What to work on. Please put the lines of the rows below into a JSON list of strings, one string per line, with blank lines skipped. Leave the pictures out of the answer.

• • • • • • •

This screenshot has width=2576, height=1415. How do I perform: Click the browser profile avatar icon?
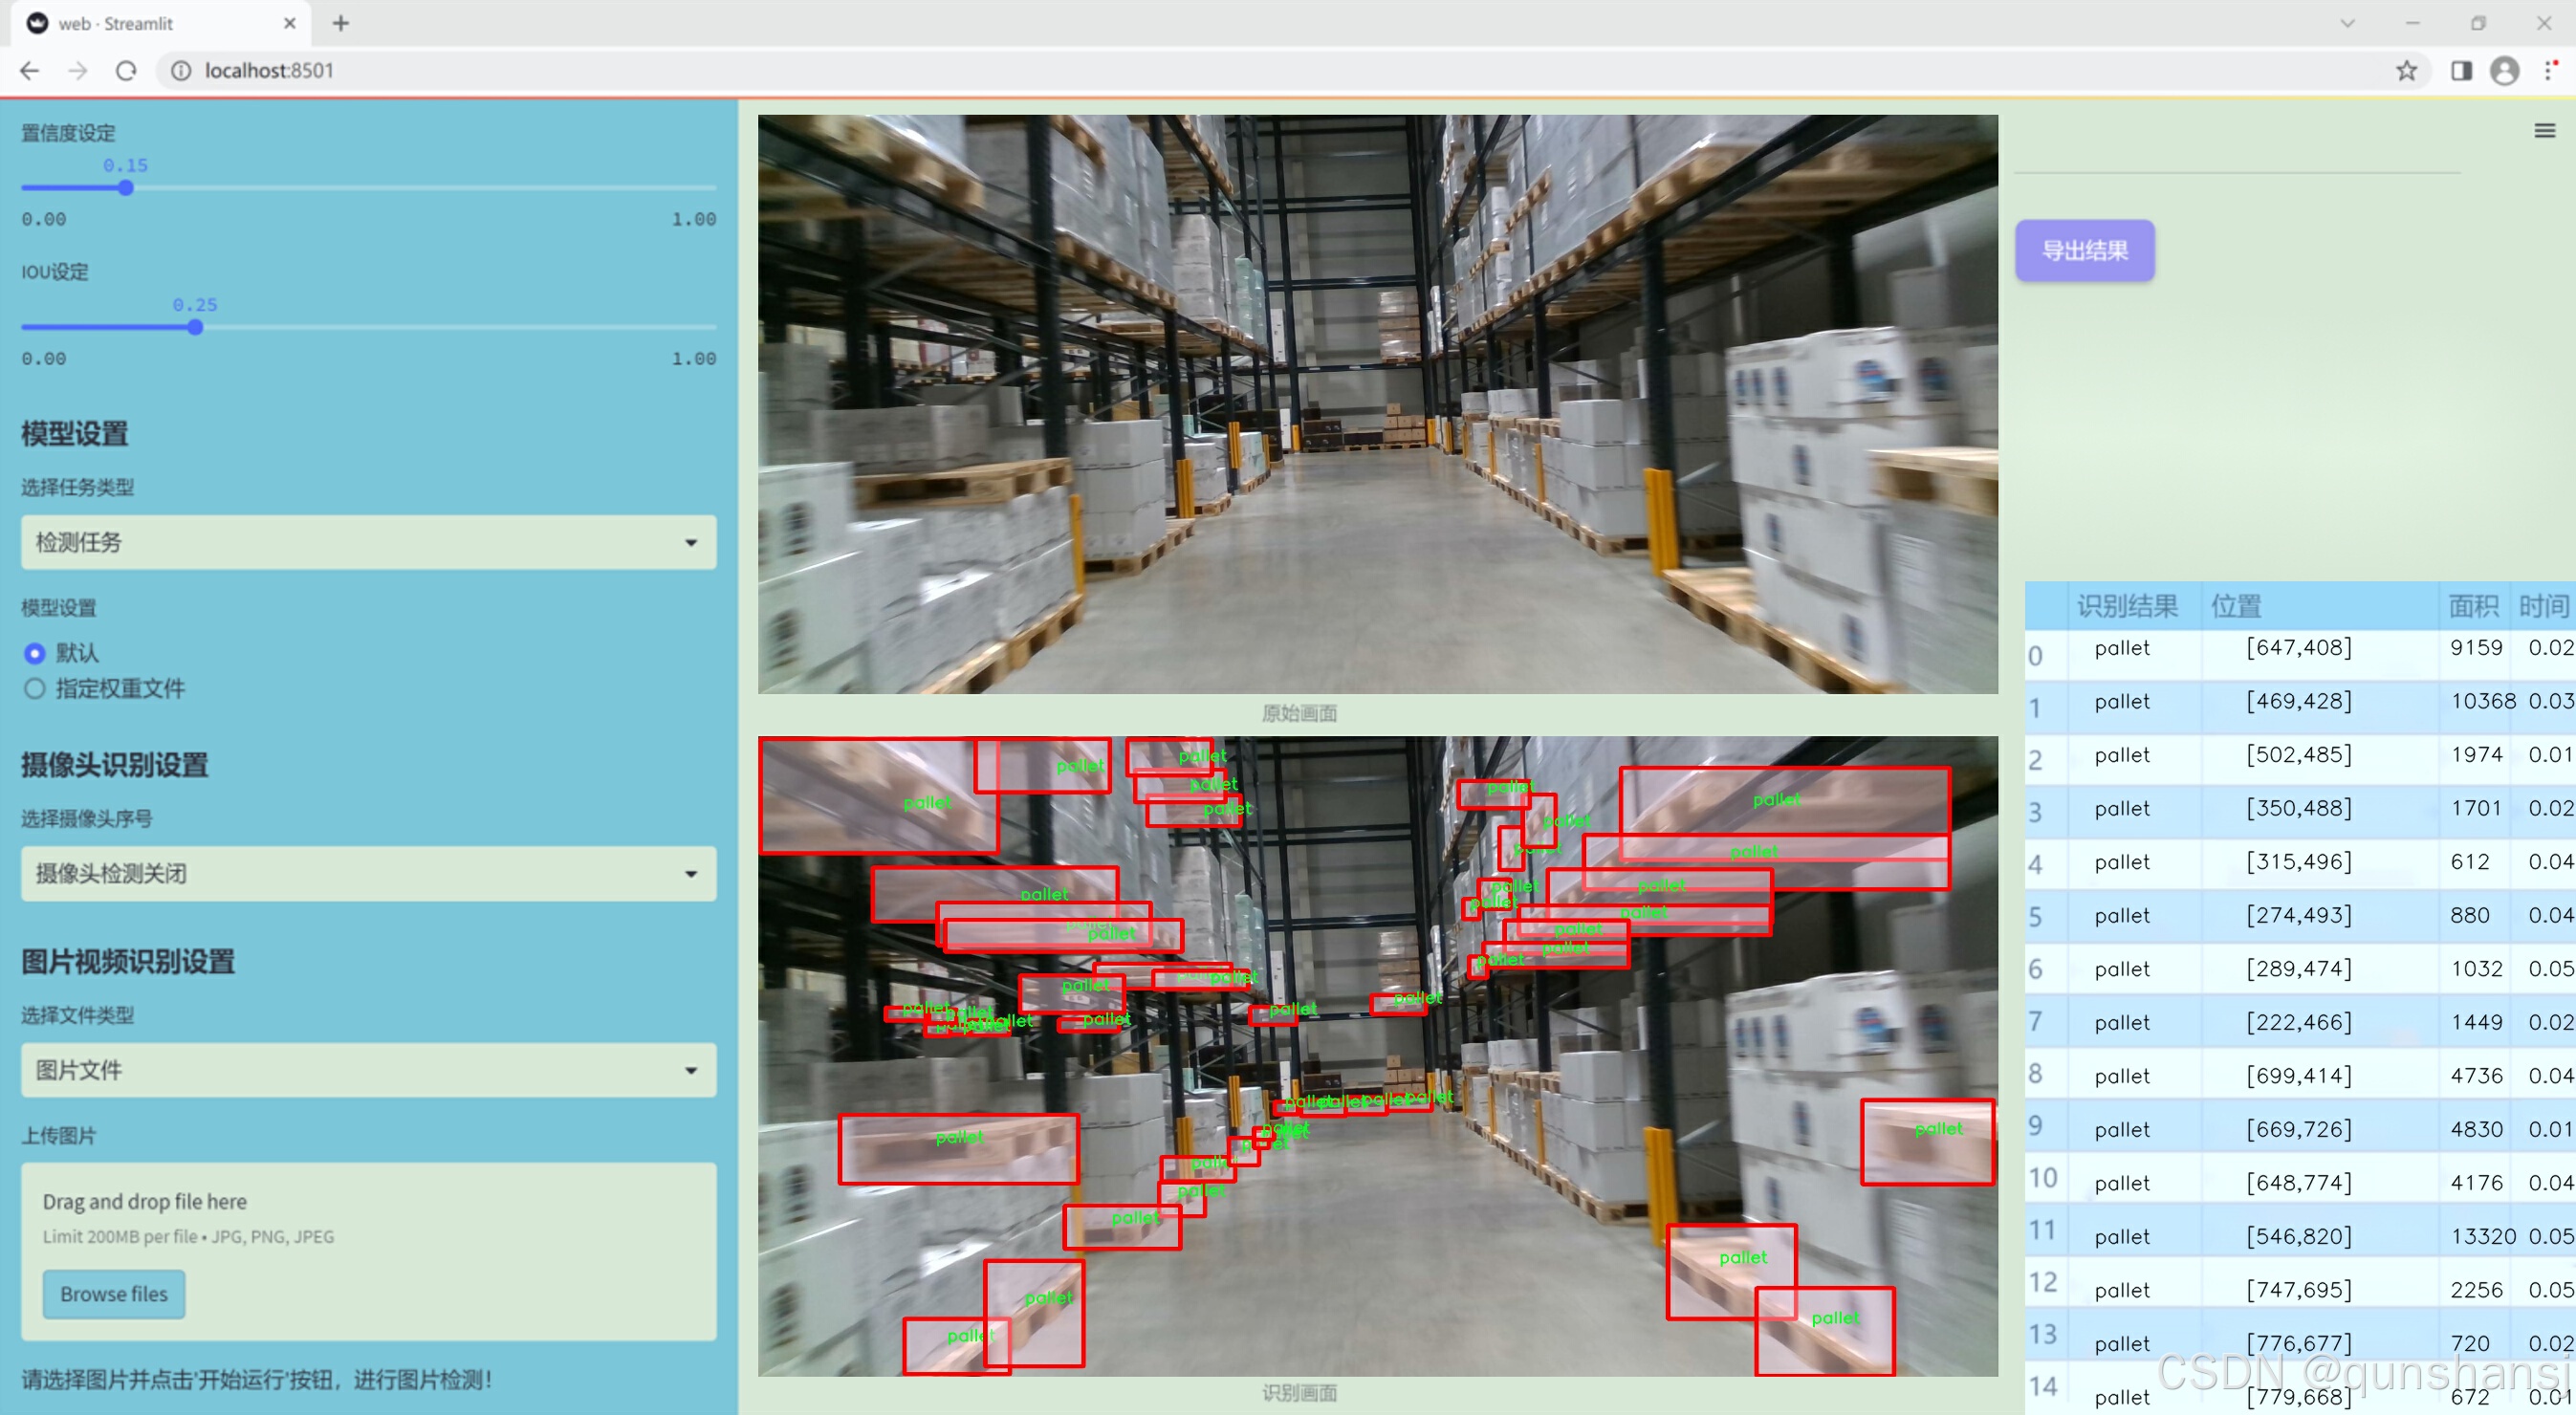click(2504, 71)
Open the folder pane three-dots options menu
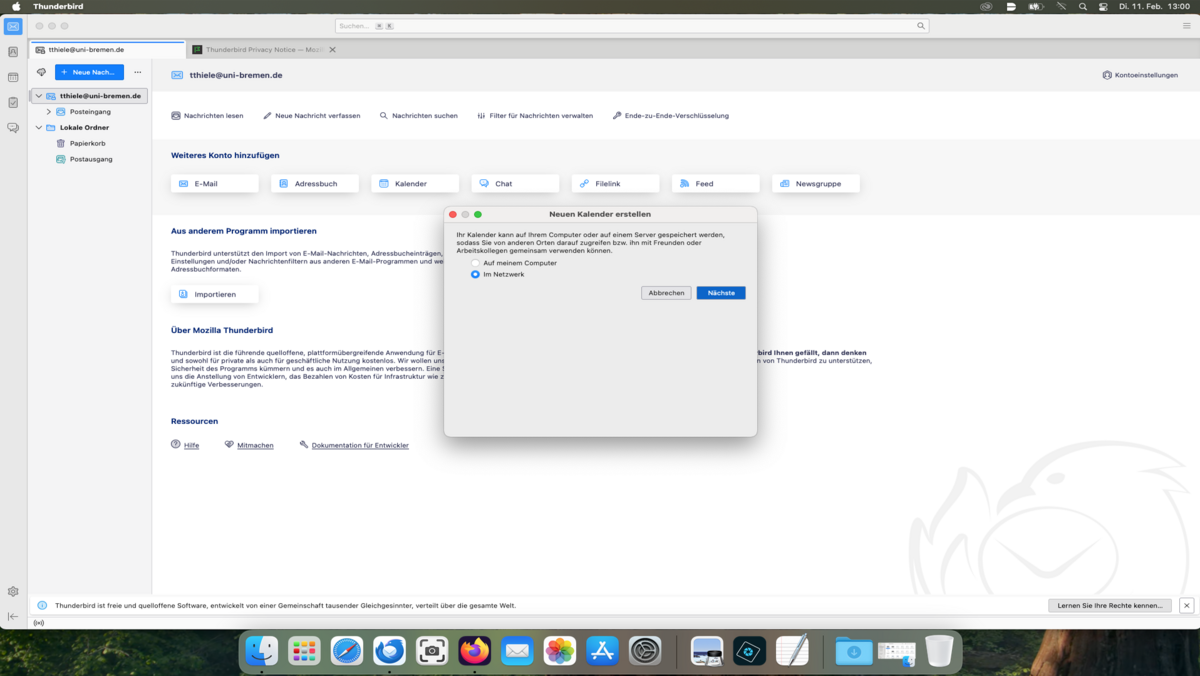Image resolution: width=1200 pixels, height=676 pixels. (138, 72)
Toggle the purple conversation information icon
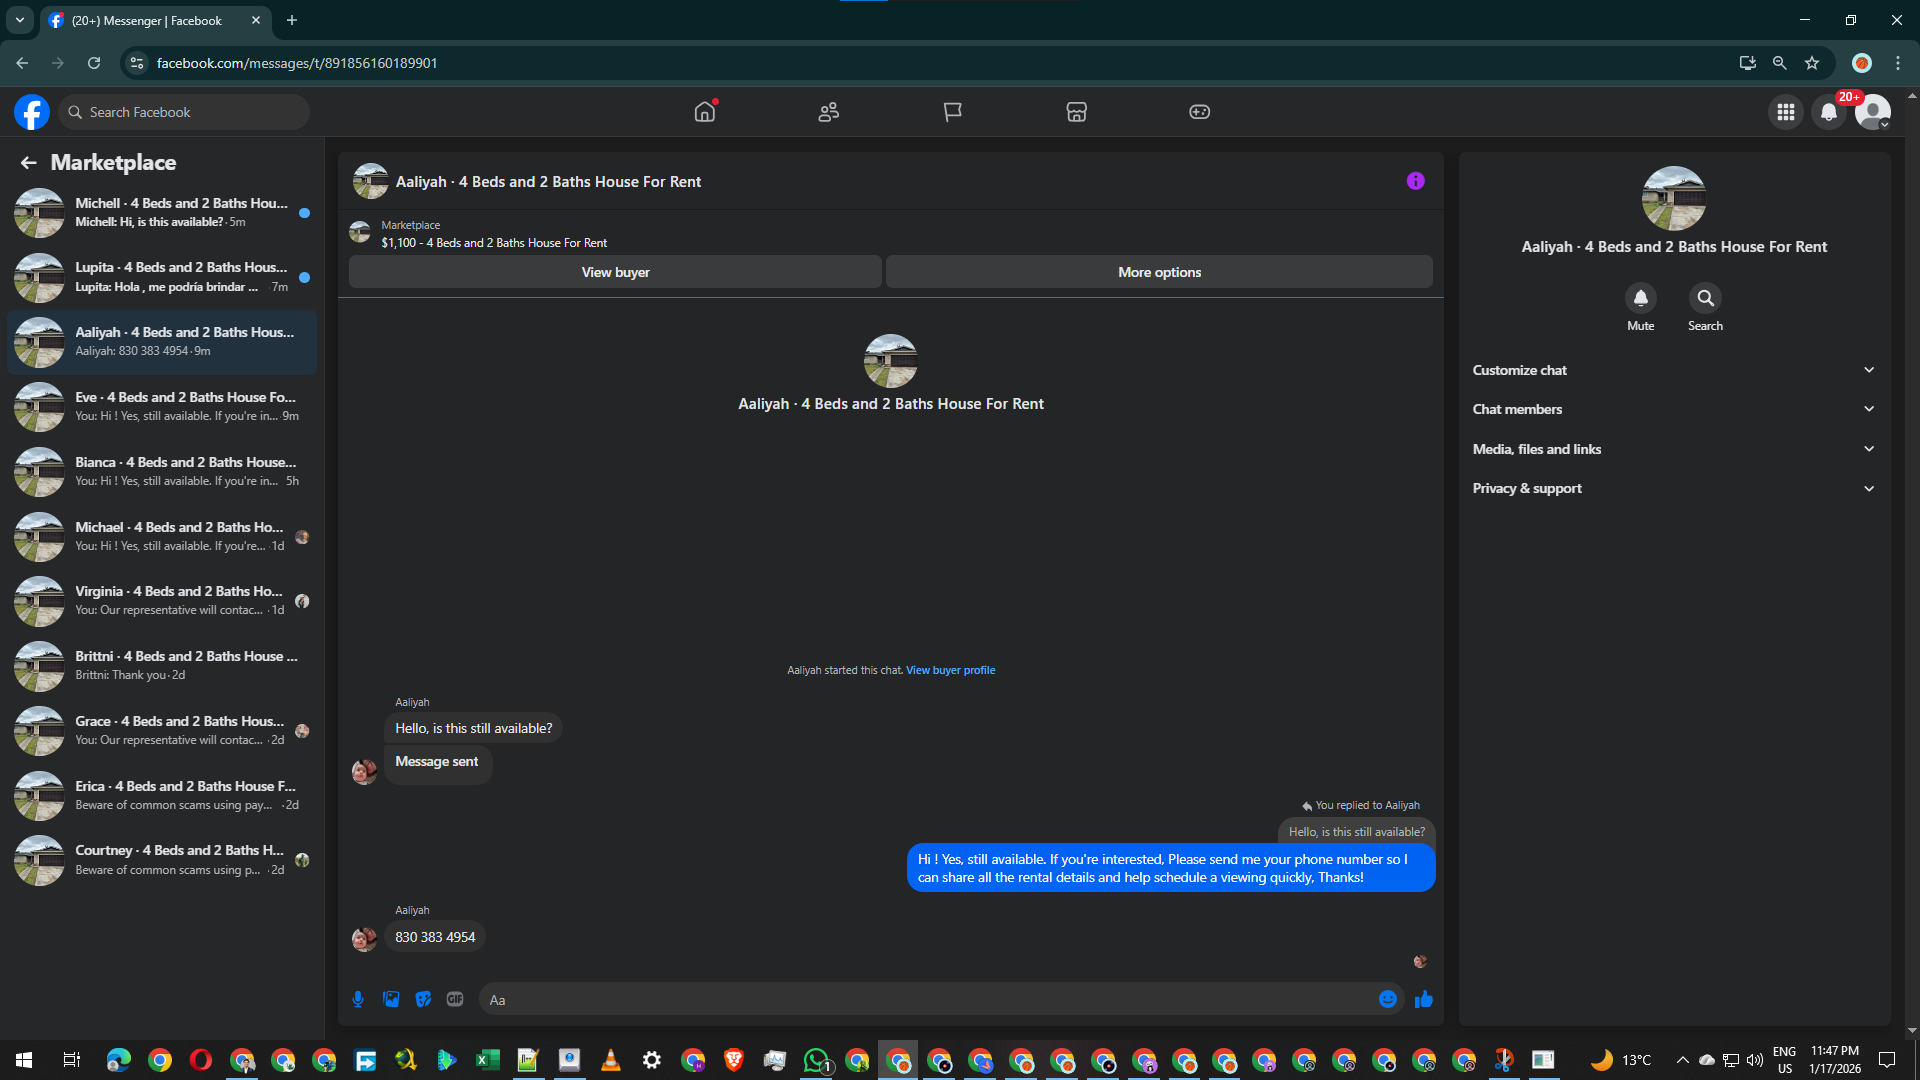1920x1080 pixels. pos(1415,181)
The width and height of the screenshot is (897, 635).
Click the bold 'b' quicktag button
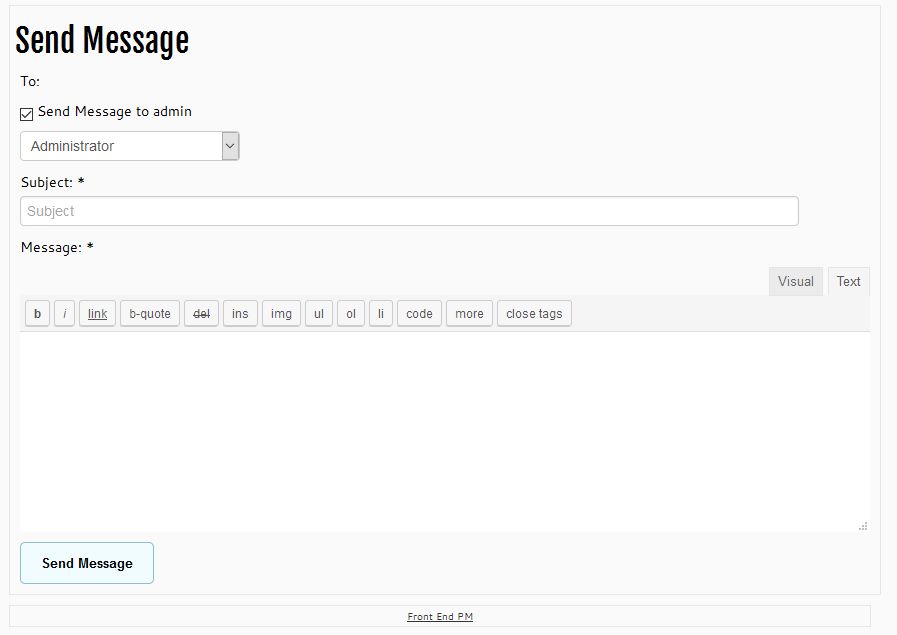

• • • • • • •

Task result.
[
  "This screenshot has width=2576, height=1415. How do I perform: Click the browser profile avatar icon?",
  "click(2504, 71)",
  "Open the folder pane three-dots options menu",
  "Image resolution: width=1200 pixels, height=676 pixels. (138, 72)",
  "Toggle the purple conversation information icon",
  "1920x1080 pixels. pos(1415,181)",
  "The width and height of the screenshot is (897, 635).",
  "Click the bold 'b' quicktag button"
]